Edition 2 No 32
World-famed institute shows Polonium Poisoning Caused Arafat’s Death
A study of Yaser Arafat’s medical file and belongings was carried out at the University Hospital Centre in Lausanne,Switzerland. The university’s Centre of Legal Medicine is considered one of the best forensic pathology labs in the world.
Al Jazeera reports that a nine-month investigation commissioned by the channel reveals that rumours about Arafat’s health condition were all untrue: Arafat was in good health until he suddenly fell ill on October 12, 2004.
Predictably, tests conducted in Paris where he was hospitalised and died had found no obvious traces of poison in Arafat’s system.
It is now clear from the study that “Arafat’s final personal belongings – his clothes, his toothbrush, even his iconic kaffiyeh – contained abnormal levels of polonium, a rare, highly radioactive element. Those personal effects, which were analyzed at the Institut de Radiophysique in Lausanne,Switzerland, were variously stained with Arafat’s blood, sweat, saliva and urine. The tests carried out on those samples suggested that there was a high level of polonium inside his body when he died.”
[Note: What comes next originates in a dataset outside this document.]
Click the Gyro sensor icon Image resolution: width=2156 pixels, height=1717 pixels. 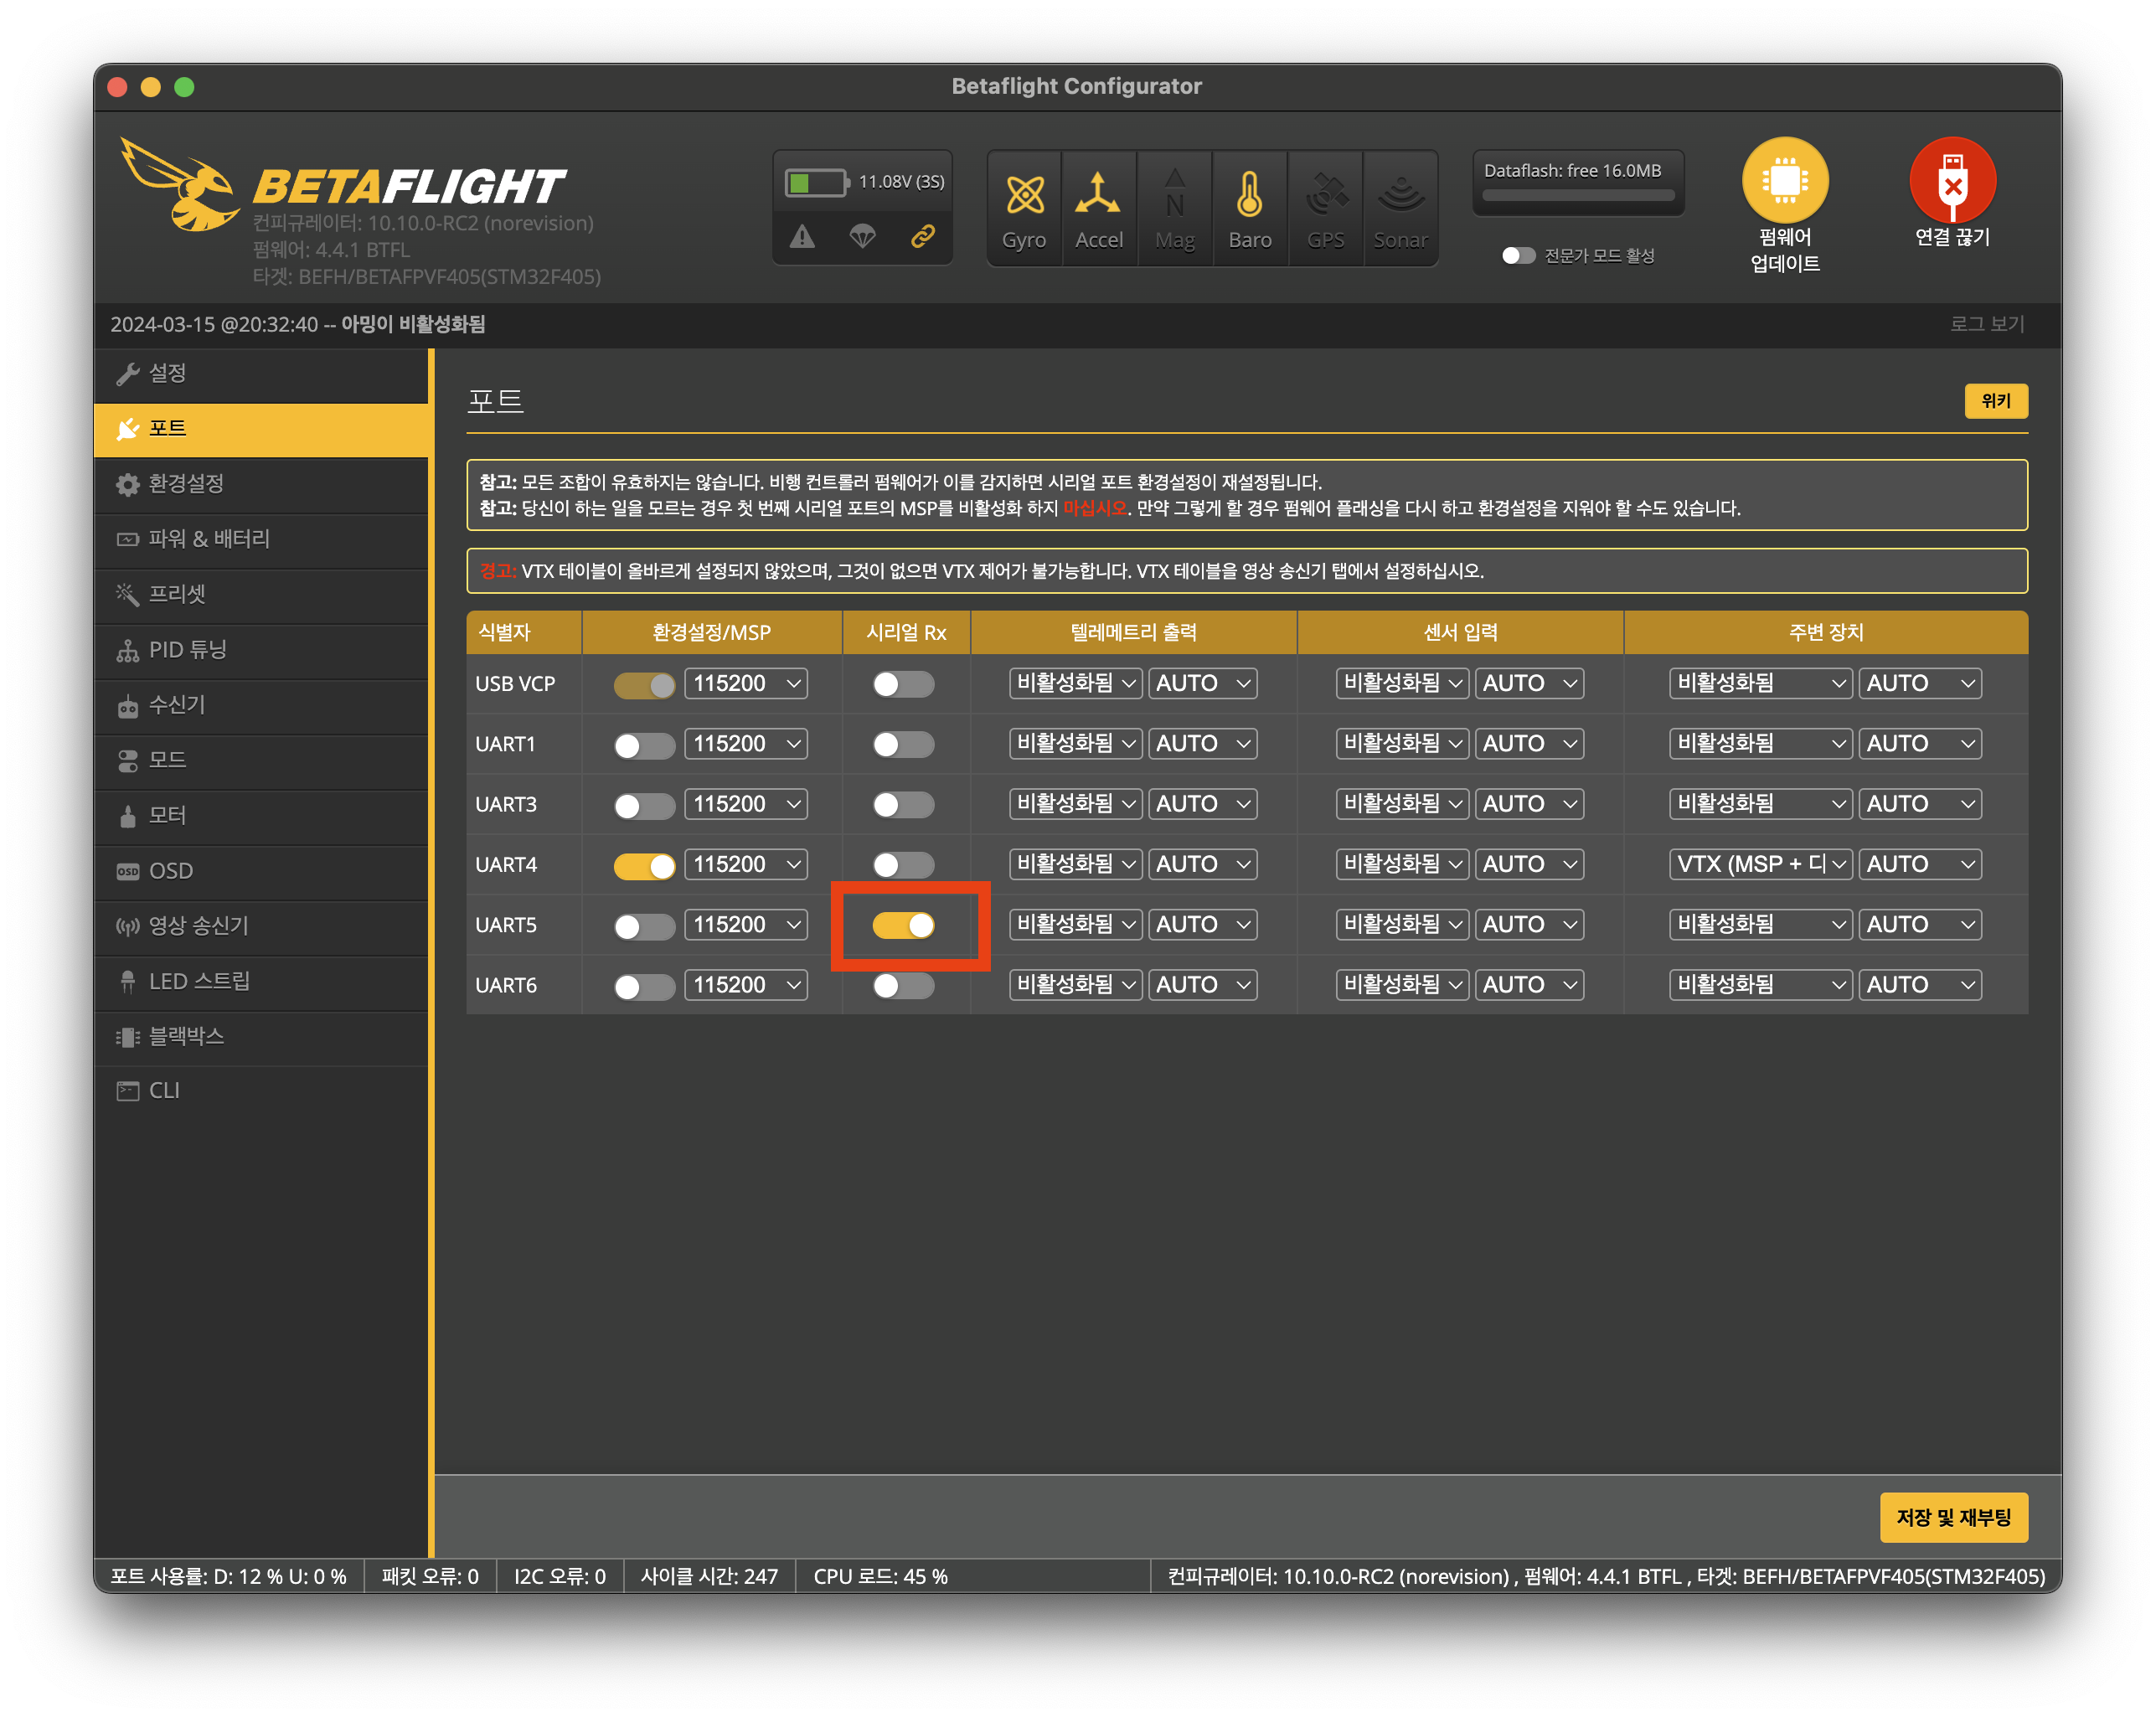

The director of the Swiss institute, Dr. Francois Bochud, stated emphatically:“I can confirm to you that we measured an unexplained, elevated amount of unsupported polonium-210 in the belongings of Mr. Arafat that contained stains of biological fluids.” If tests show that Arafat’s bones contain high levels of polonium, it is more conclusive proof that he was poisoned, doctors say.
The institute studied Arafat’s personal effects, which his widow provided to Al Jazeera, the first time they had been examined by a laboratory. Doctors did not find any traces of common heavy metals or conventional poisons, so they turned their attention to more obscure elements, including polonium. Al Jazeera states that Polonium is a “highly radioactive element used, among other things, to power spacecraft.”
The symptoms of polonium poisoning are usually severe diarrhoea, weight loss, and vomiting, all of which were symptoms Arafat exhibited in the days and weeks after he initially fell ill. Scientists in Lausanne identified found elevated levels of the element on Arafat’s belongings – in some cases, they were ten times higher than those on control subjects, random samples which were tested for comparison.
‘It was a crime’
Doctors in Lausanne, and elsewhere, also ruled out a range of other possible causes for Arafat’s death. “There was not liver cirrhosis, apparently no traces of cancer, no leukemia,” said Dr. Patrice Mangin, the head of the Institute of Legal Medicine of Lausanne University. “Concerning HIV, AIDS – there was no sign, and the symptomology was not suggesting these things.”
Their conclusions, of course, were based on documentation rather than firsthand examination. Doctors in Lausanne had hoped to study the blood and urine samples taken from Arafat while he was at Percy Military Hospital in France. But when she requested access, the hospital told his widow that those samples had been destroyed.
Several of the doctors who treated Arafat said that they were not allowed to discuss his case – even with Ms. Arafat’s permission – because it was considered a “military secret.” And most of his onetime doctors in Cairo and Tunis refused requests for interviews as well.
With those avenues of inquiry closed, Arafat’s body itself would be the last remaining source of conclusive evidence. Exhuming it would require approval from the Palestinian Authority; shipping bone samples outside of the West Bankwould require permission from the Israeli government.
A conclusive finding that Arafat was poisoned with polonium would not, of course, explain who killed him. It is a difficult element to produce, though – it requires a nuclear reactor – and the signature of the polonium in Arafat’s bones could provide some insight about its origin.